── ページ抜粋 ──

川崎汽船グループの皆様、新年あけましておめでとうございます。
2018年のスタートにあたって、ひとことご挨拶申し上げます。

  2017年は、世界が注目した米国の新大統領の就任とともに幕を開けました。トランプ大統領はアメリカ第一主義の信条を強く打ち出し、TPP(環太平洋経済連携協定)やパリ協定からの離脱を表明しました。ヨーロッパにおいても、EU離脱を決めたイギリスでは総選挙で与党が過半数を割り込みましたが、ドイツやフランス、オランダの国政選挙では、右派や反EU政党が躍進を見せ、反グローバリズムの支持の大きさが明らかになりました。保護主義の台頭は、グローバルな物流に携わる海運業界にとって今後の動きが懸念されるものです。また、過激派組織イスラム国が崩壊した後の中東情勢や、挑発的な行動を繰り返す北朝鮮などは、地政学的な不安定要因となっています。

  不透明感ある国際情勢ながら、世界経済は緩やかな上昇に転じています。米国や欧州、中国では経済成長が加速あるいは回復を見せ、日本においても海外景気の回復や好調な雇用を背景に企業業績が上向きました。世界的に経済活動が活発となったことで、2016年には金融危機以来最低を記録した世界経済の成長率は、昨年以降、上昇の度合いを強めていると見られています。

───
── 項目一覧 ──

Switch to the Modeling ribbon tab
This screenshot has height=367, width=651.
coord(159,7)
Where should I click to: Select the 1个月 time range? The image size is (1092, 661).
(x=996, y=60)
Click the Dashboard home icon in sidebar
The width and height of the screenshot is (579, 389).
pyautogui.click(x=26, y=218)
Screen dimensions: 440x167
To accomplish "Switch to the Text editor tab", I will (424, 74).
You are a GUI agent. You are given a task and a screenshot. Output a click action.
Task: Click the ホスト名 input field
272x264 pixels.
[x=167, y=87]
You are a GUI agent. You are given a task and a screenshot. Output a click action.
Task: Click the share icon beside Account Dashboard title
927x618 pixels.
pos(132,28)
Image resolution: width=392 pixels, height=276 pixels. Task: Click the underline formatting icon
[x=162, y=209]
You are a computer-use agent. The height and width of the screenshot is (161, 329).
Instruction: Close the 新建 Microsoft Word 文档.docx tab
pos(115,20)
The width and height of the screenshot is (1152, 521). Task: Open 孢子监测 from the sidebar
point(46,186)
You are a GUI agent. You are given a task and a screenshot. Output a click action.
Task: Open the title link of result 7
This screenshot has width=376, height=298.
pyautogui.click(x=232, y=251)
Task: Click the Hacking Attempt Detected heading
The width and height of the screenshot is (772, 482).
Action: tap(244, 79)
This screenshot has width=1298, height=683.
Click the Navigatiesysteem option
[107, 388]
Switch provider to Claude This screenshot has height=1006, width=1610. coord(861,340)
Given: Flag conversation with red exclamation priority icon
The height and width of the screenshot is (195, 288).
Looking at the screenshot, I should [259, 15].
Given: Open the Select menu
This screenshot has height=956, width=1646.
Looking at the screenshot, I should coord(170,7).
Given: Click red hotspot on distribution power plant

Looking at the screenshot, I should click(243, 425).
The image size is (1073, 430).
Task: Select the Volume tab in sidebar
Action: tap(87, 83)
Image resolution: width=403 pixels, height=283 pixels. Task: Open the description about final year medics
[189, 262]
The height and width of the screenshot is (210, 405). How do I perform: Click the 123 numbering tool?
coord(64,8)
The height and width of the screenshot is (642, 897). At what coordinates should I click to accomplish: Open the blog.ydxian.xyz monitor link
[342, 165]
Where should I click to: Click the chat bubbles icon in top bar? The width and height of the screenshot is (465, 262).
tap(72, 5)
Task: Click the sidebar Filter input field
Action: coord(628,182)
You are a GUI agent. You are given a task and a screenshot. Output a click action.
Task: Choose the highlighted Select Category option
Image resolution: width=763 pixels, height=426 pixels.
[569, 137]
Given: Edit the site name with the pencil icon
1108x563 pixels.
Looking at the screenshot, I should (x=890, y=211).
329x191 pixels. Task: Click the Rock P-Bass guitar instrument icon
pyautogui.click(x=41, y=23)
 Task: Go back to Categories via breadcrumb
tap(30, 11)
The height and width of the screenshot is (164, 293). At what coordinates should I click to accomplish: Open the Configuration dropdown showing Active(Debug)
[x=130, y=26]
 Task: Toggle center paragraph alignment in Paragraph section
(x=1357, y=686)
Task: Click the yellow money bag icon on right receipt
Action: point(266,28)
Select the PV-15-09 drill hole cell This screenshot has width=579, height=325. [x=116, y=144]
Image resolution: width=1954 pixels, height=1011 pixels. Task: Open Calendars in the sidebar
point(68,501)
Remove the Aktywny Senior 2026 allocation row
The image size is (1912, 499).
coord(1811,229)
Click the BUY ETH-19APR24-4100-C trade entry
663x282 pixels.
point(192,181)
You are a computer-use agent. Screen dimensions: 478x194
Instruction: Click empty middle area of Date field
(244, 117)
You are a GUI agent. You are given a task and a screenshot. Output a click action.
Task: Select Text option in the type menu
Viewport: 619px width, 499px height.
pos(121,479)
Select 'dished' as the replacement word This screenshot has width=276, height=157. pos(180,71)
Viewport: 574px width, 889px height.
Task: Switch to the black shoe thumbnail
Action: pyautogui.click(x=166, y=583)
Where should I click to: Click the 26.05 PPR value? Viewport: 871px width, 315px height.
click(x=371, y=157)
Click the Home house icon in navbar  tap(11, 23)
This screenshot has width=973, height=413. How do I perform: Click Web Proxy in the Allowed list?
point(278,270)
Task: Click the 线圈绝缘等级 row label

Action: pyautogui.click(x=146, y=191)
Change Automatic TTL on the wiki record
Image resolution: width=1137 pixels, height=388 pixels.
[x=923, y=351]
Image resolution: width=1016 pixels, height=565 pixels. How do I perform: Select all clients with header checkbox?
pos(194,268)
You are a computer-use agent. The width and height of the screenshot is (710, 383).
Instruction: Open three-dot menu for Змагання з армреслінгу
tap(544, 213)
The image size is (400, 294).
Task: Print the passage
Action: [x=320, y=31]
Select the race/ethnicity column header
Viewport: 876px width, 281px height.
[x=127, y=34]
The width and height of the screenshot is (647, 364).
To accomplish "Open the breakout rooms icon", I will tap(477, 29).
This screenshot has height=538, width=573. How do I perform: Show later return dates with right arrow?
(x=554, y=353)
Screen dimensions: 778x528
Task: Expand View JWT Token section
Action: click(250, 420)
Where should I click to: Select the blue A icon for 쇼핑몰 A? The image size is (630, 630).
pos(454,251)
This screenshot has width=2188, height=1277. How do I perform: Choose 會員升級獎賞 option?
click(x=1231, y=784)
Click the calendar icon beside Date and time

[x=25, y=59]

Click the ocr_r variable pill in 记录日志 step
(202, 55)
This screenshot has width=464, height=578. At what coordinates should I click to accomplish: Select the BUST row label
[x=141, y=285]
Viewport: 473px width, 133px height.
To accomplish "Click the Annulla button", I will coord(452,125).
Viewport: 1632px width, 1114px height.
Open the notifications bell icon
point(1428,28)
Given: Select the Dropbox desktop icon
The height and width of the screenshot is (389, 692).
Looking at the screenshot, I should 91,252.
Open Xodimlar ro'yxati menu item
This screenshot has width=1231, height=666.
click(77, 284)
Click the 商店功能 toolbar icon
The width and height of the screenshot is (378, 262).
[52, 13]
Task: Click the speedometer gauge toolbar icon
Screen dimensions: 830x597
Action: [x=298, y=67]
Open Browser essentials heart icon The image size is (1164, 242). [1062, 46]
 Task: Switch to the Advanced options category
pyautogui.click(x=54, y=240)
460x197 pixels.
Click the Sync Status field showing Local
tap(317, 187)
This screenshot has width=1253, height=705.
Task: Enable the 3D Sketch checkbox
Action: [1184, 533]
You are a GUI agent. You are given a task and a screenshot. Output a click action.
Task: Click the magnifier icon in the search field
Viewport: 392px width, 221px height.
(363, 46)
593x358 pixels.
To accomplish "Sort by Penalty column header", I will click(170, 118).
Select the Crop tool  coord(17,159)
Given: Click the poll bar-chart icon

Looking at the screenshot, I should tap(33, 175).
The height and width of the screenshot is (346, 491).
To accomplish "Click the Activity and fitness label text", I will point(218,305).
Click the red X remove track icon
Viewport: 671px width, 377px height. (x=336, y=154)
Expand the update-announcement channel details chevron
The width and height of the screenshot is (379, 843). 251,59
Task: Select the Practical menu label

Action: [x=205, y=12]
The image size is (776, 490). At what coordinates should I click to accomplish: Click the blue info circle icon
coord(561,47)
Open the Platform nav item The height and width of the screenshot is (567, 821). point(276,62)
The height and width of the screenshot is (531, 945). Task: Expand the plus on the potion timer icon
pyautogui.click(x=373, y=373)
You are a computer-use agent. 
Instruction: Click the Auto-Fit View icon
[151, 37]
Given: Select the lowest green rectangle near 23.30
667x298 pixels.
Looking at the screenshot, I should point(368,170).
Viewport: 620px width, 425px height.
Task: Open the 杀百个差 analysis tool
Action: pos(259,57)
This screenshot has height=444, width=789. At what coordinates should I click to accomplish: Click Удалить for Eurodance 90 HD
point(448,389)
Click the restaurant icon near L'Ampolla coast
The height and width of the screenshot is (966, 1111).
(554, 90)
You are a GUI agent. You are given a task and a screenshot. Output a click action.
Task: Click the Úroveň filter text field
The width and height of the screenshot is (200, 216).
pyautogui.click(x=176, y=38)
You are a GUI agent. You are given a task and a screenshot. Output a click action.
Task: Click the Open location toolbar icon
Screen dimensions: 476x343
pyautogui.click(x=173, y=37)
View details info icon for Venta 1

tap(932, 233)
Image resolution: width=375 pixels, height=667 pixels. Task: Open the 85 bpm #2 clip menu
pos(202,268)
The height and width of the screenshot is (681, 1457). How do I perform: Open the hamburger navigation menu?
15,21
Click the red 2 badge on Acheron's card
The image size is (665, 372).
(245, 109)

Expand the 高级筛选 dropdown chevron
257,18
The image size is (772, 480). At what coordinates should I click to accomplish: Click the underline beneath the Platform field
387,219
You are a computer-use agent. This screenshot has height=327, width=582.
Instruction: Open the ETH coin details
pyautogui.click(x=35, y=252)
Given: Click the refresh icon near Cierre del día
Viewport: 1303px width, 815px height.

───

設問: 年頭挨拶の文章のうち、「不透明感ある国際情勢ながら、」で始まり「強めていると見られています。」まで続く部分を一字一句そのまま書き写してください。

解答:
不透明感ある国際情勢ながら、世界経済は緩やかな上昇に転じています。米国や欧州、中国では経済成長が加速あるいは回復を見せ、日本においても海外景気の回復や好調な雇用を背景に企業業績が上向きました。世界的に経済活動が活発となったことで、2016年には金融危機以来最低を記録した世界経済の成長率は、昨年以降、上昇の度合いを強めていると見られています。